Exercise input section start

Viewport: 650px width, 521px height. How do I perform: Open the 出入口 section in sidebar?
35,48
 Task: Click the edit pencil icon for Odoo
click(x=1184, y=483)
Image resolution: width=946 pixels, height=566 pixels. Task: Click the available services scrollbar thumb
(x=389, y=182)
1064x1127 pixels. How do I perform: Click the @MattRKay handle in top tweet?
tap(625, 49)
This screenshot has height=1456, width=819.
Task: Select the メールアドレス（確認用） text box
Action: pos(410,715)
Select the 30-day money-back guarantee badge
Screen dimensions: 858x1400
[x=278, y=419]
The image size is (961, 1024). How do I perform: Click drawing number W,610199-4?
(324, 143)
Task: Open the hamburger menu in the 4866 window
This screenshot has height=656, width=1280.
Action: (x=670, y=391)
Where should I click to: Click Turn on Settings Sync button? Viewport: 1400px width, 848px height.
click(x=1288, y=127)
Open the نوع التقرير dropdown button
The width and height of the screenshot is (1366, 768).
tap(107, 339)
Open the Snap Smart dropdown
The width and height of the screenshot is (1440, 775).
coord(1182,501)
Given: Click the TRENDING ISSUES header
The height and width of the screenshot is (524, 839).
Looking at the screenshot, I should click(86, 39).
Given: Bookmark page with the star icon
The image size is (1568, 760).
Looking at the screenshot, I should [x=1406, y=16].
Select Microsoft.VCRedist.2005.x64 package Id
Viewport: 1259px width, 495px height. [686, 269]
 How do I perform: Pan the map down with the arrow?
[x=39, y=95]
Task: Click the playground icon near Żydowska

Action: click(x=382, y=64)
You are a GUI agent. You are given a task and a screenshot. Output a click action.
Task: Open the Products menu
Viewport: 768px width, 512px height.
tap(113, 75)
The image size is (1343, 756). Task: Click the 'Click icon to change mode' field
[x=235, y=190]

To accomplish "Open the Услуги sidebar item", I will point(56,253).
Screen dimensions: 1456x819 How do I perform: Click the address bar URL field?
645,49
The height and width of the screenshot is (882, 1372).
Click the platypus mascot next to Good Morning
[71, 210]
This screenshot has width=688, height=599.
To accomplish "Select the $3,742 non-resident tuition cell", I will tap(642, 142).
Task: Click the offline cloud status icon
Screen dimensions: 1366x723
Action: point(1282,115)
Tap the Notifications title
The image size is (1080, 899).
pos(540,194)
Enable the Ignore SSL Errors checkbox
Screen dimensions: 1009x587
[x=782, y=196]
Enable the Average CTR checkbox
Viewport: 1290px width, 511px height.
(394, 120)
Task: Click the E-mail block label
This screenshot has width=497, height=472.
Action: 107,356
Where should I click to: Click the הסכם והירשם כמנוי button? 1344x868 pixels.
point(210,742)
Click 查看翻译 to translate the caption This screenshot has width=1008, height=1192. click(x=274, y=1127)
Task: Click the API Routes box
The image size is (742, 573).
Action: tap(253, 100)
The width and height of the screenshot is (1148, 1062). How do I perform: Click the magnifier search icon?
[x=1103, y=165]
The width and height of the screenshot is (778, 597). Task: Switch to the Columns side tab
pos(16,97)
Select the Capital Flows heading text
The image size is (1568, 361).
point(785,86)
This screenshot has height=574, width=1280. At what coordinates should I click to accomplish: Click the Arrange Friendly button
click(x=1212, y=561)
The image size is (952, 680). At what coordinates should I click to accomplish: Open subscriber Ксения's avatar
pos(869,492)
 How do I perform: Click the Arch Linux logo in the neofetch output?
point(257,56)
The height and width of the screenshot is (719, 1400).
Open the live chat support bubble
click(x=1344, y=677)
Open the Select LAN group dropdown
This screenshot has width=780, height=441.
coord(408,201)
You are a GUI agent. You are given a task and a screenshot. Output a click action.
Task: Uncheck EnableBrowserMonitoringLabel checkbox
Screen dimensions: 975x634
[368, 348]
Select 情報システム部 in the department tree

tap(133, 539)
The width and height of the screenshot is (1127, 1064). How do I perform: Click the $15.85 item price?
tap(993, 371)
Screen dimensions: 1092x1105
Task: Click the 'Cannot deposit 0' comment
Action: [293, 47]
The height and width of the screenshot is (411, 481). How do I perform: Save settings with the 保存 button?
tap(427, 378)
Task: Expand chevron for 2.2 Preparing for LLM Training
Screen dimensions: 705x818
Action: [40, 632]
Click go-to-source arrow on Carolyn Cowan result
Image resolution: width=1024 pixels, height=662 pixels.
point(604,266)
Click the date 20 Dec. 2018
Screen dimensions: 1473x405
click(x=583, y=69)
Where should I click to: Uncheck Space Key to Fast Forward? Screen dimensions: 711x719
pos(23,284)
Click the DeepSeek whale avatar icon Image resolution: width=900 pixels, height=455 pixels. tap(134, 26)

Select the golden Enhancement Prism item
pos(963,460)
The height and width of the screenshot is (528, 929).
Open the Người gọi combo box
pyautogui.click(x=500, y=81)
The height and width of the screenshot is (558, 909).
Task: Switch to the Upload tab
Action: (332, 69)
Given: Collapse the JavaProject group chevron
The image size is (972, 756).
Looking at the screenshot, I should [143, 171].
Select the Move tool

Exercise input section end

§ Work to complete: Gather up the lines containing the word "menu" from these records and copy them.

§ Written solution:
Task: Open the hamburger menu in the 4866 window
Task: Open the Products menu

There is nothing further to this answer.